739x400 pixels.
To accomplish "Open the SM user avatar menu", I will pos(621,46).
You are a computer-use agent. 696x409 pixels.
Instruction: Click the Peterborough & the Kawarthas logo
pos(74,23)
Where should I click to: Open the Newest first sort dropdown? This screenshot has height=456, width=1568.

-------------------------

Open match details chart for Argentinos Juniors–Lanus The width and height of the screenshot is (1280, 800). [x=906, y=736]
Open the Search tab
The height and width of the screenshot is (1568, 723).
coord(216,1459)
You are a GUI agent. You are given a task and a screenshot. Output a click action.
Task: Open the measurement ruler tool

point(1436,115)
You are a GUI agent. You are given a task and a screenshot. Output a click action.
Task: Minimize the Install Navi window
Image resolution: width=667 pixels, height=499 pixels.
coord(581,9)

-------------------------

**Work required**
Express the items starting at the line containing "Open match details" and ending at the line containing "coord(581,9)" as a two-column CSV with the headers input and output. Give one row per item, with its text under input and its answer under output, each field quoted and with line breaks replaced by spaces.

**Result for this task**
input,output
"Open match details chart for Argentinos Juniors–Lanus The width and height of the screenshot is (1280, 800).","[x=906, y=736]"
"Open the Search tab The height and width of the screenshot is (1568, 723).","coord(216,1459)"
"You are a GUI agent. You are given a task and a screenshot. Output a click action. Task: Open the measurement ruler tool","point(1436,115)"
"You are a GUI agent. You are given a task and a screenshot. Output a click action. Task: Minimize the Install Navi window Image resolution: width=667 pixels, height=499 pixels.","coord(581,9)"